The White House seeks ideas and feedback from the public, federal officials and other open government advocates as it develops a third Open Government National Action Plan to be released later this year.

The announcement came in a White House blog post authored June 4 by Corinna Zarek, senior adviser for open government at the White House Office of Science and Technology Policy. The government’s first and second iterations of open government NAPs were released in 2011 and 2013, and as Zarek notes, those initiatives will be fully implemented by the end of 2015.

Given the object is a more open government, the process by which the White House will ideate for the third NAP is transparent and open, yet perhaps even more so than prior efforts.

NAP suggestions can be emailed (opengov@ostp.gov) or tweeted to @OpenGov. Users can also log into the collaborative, publicly available Hackpad platform to share their thoughts and ideas.
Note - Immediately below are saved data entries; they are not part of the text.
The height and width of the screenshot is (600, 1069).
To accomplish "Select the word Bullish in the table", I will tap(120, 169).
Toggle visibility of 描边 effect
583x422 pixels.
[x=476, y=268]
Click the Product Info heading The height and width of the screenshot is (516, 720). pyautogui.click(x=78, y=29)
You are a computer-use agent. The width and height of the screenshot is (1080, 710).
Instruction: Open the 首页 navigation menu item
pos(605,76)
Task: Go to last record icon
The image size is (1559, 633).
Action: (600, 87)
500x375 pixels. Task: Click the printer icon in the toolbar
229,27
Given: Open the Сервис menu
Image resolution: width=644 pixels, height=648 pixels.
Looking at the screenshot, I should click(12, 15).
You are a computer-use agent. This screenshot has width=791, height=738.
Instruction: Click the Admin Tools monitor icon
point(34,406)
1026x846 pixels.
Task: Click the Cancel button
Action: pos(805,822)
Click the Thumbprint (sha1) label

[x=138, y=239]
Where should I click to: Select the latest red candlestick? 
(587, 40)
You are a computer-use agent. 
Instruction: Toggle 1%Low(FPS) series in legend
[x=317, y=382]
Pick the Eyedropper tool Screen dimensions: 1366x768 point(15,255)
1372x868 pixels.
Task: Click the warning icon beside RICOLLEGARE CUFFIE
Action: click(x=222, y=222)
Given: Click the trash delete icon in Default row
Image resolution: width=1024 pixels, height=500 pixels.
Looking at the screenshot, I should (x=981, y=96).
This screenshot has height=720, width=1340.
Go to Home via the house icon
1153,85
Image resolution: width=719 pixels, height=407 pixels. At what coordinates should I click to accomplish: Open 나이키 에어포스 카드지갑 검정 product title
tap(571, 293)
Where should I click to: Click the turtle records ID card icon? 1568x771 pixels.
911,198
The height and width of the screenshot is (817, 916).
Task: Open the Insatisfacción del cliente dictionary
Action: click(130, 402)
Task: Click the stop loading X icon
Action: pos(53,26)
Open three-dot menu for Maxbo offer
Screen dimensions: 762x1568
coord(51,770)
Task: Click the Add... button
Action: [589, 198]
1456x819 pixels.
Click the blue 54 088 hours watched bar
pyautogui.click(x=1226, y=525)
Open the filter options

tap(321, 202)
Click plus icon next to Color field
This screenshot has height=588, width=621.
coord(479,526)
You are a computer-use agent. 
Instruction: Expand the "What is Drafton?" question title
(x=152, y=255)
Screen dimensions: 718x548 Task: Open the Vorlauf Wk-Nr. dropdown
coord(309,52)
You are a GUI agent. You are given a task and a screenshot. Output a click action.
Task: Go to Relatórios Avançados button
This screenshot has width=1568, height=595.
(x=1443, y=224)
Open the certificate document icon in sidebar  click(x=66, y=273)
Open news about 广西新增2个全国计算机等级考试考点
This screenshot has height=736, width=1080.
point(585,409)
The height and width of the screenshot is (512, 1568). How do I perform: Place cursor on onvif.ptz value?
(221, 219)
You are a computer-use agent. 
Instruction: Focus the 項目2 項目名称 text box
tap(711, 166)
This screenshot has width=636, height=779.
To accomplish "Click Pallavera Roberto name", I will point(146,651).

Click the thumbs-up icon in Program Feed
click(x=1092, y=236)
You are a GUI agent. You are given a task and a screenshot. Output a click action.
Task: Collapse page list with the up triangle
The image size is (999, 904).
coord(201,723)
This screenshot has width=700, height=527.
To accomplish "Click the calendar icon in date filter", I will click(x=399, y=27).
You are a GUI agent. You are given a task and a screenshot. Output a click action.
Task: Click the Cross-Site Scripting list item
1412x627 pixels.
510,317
That online collaboration will be managed by social and digital government guru Justin Herman of the General Services Administration.

The blog post makes clear that new suggestions regarding old commitments are sought as much as ideas for new initiatives. The only stipulations are that ideas are ambitious, relevant, specific and measurable, according to Zarek.

“You may wish to suggest expanded commitments on topic areas from the first two plans such as public participation, open data, records management, natural resource revenue transparency, the Freedom of Information Act, open innovation, or open educational resources, among others,” Zarek wrote. “You may also wish to suggest entirely new initiatives — and we hope you do!”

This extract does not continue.